È stata diffusa l’ottava edizione dell’Issues Monitor italiano 2017, lo studio realizzato dal World Energy Council, che evidenzia le principali tendenze nel settore energetico. Secondo il WEC crescerà la diffusione dei nuovi modelli che mettono in primo piano nell’agenda globale la transizione energetica, la decarbonizzazione, lo storage, le rinnovabili, l’efficienza energetica, il mercato elettrico e la crescita economia. Davanti all’obiettivo di ridurre le emissioni di CO2, le rinnovabili rappresentano la risposta più efficace. Lo scenario futuro è caratterizzato da un calo della popolazione, una radicale trasformazione tecnologica, crescenti sfide ambientali. Si prevede una crescita del PIL mondiale dello 0.5% rispetto al 2016, soprattutto grazie al contribuito degli Stati Uniti, India e Cina. Le nuove aspettative sono state concepite intorno alla crescita della domanda primaria di energia, che diminuirà nei prossimi anni fino al 2060, mentre la domanda di energia pro capite raggiungerà il picco intorno al 2030, come conseguenza delle nuove tecnologie e politiche energetiche.

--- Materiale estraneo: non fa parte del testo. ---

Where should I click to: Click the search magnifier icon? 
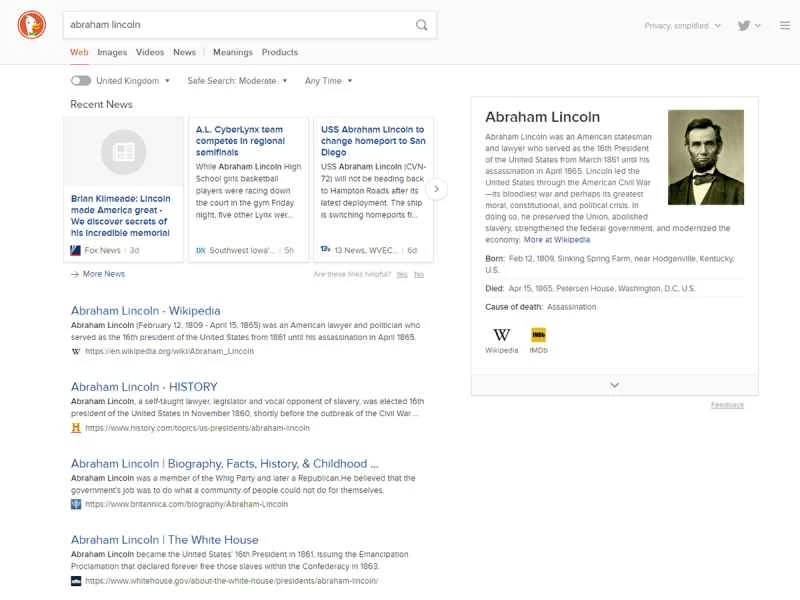[423, 25]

L’Issues Monitor italiano 2017 sottolinea la crescente attenzione dei leader energetici verso soluzioni efficienti e la necessità di agire in tema di rinnovabili e gas naturale (GNL). Come altri Paesi in crescita, l’Italia ha mostrato un disaccoppiamento tra la crescita economica e quella dei consumi di energia. In particolare, nei primi 10 mesi del 2016, la domanda di elettricità è scesa del 2,5% rispetto all’anno precedente. La generazione totale di elettricità pari a 226,189 GWh, risulta inferiore dell’1,3% rispetto all’anno precedente. In leggera ripresa il consumo del gas naturale, che nella prima metà del 2016 è cresciuto dell’1,2% rispetto al 2015. Questo aumento è dovuto alla maggiore domanda proveniente dal settore termoelettrico, che ha compensato a sua volta la minore produzione di energia da idroelettrico.

Il costo dell’elettricità è un’altra questione molto attuale in Italia: l’Autorità sta lavorando per ridurre l’alto costo dell’elettricità in una logica di riforma di un sistema varato negli anni ’70 e finalizzato a ridurre i consumi. Quanto all’efficienza energetica, le direttive europee hanno creato un ambiente favorevole per raggiungere questo obiettivo sia nella produzione che nel consumo. Ciò conferma l’interesse degli utenti finali per un migliore utilizzo dell’energia nelle case private, grazie alla direttiva ministeriale 2010/31/EU.

Le rinnovabili sono una priorità per i leader del settore energetico italiano. In questo campo, si è percepita la necessità di una riforma del mercato che possa integrare la crescente produzione da FER. Nei primi 9 mesi del 2016 l’eolico e il solare hanno coperto il 14% della domanda elettrica nazionale; la quota di elettricità prodotta dalle rinnovabili rimane vicino al 41%.